__Assignment__:
Omit any pictures, and restate word for word only the lines from the one with "The height and width of the screenshot is (770, 819)." through the end of the data below.

*** Material supplied ***

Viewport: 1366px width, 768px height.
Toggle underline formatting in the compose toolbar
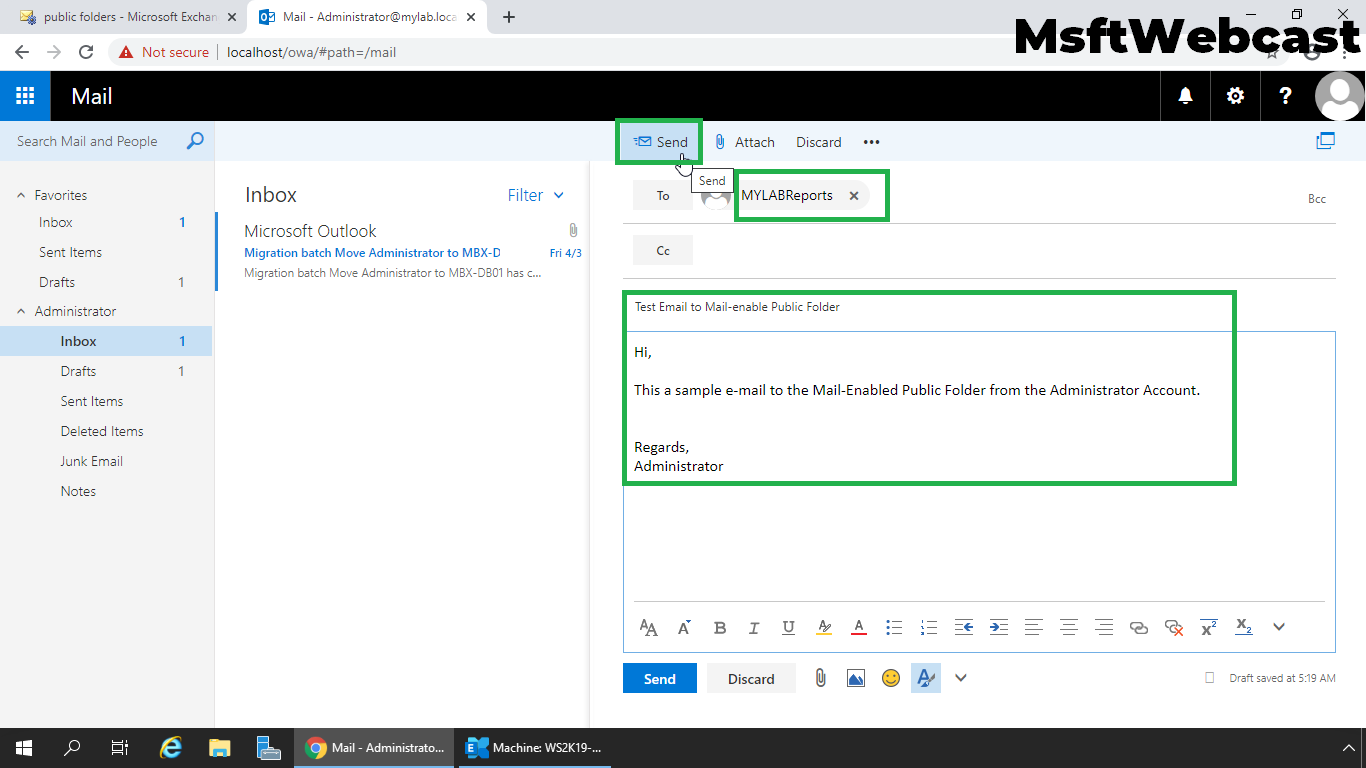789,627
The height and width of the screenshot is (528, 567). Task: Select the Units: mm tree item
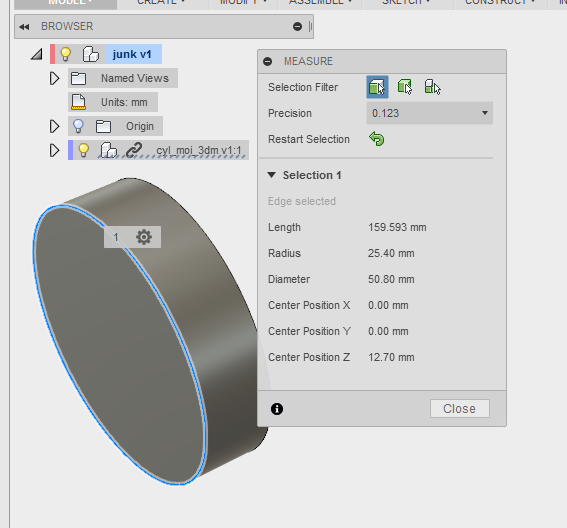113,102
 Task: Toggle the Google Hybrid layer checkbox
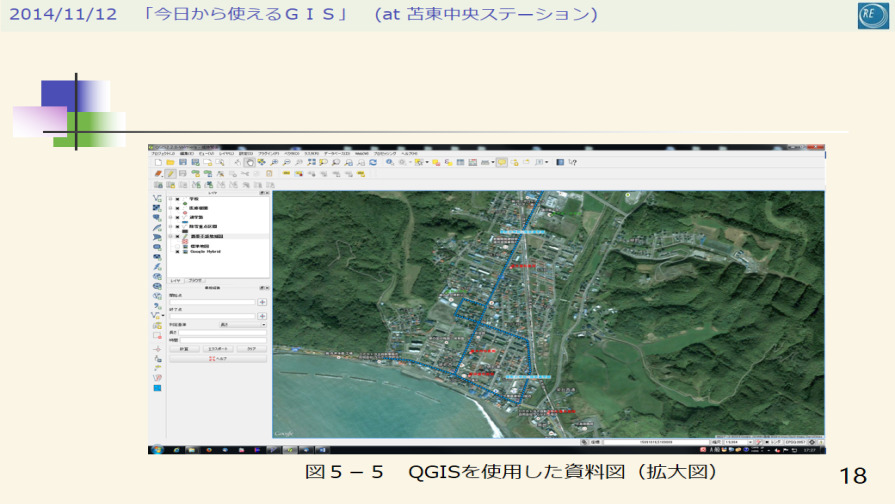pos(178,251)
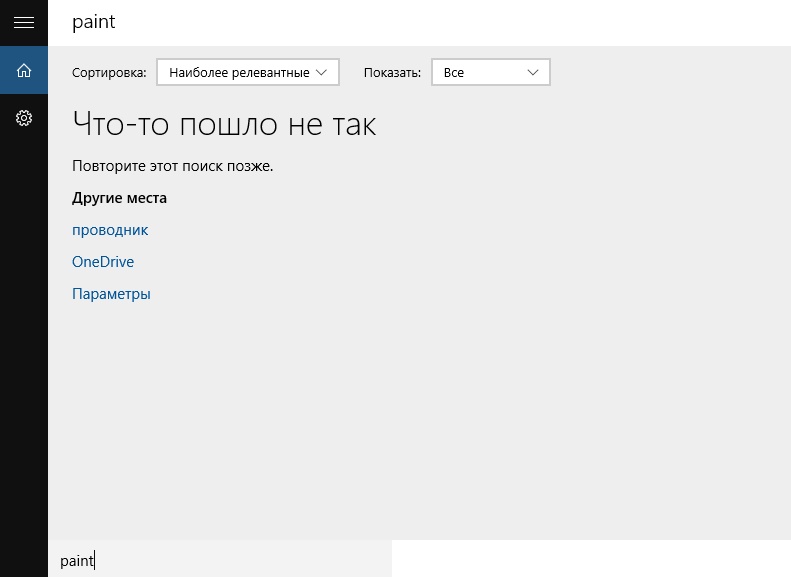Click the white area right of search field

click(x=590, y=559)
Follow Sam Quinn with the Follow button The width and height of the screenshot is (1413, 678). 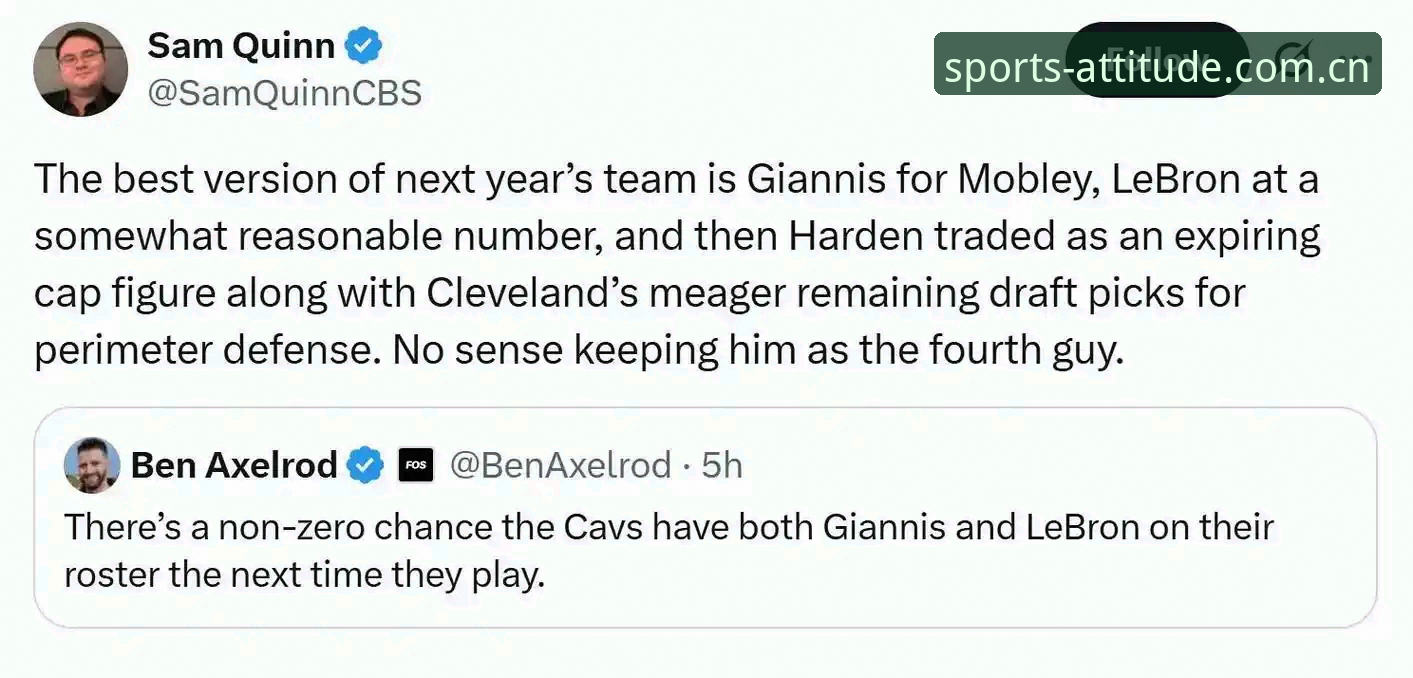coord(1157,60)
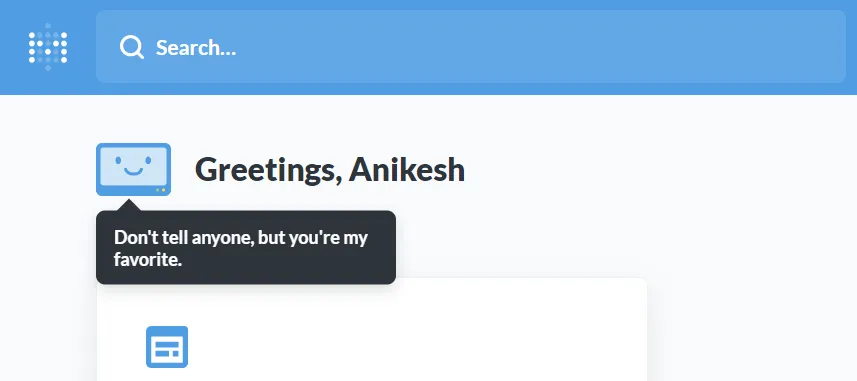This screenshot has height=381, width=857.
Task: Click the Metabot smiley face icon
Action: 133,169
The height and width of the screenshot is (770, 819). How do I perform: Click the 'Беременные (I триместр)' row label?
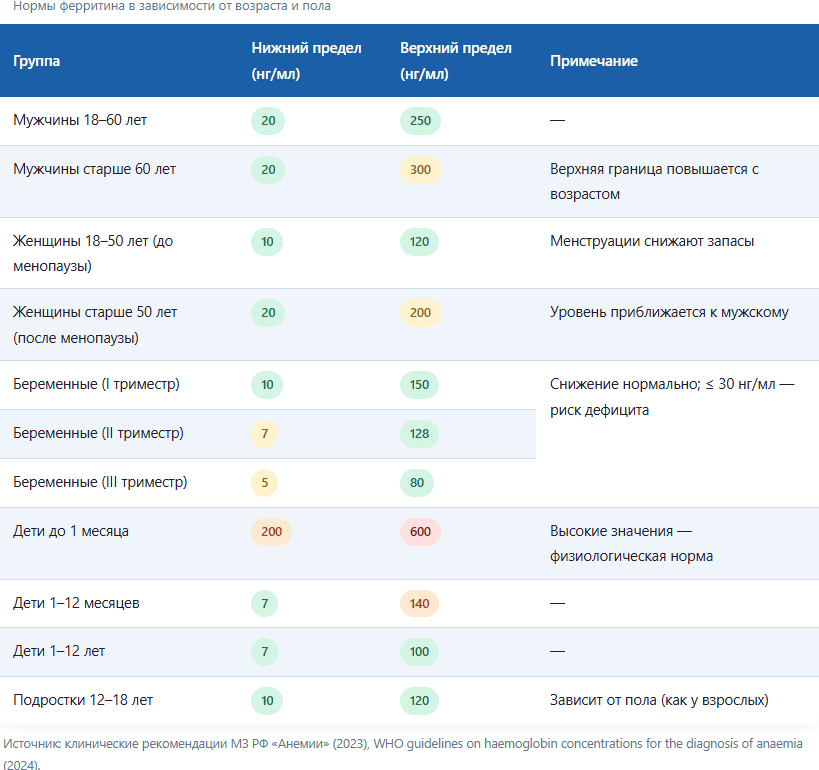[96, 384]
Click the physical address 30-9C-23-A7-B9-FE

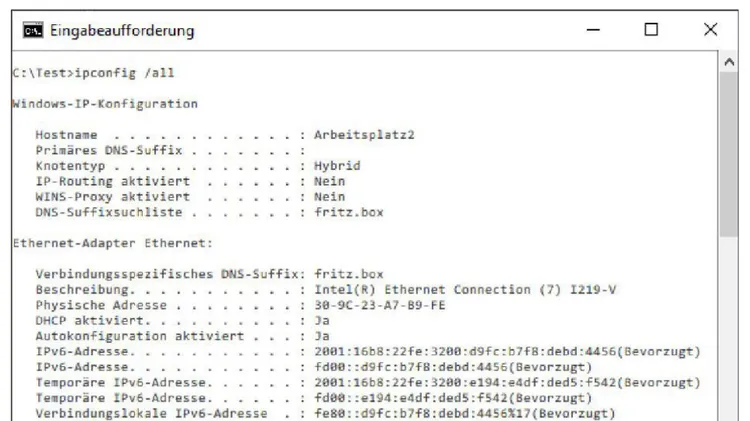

*** End of Material supplied ***

__Reply to the exercise__:
The height and width of the screenshot is (770, 819). How do I perform: Click the 'Беременные (I триместр)' row label?
[96, 384]
Click the physical address 30-9C-23-A7-B9-FE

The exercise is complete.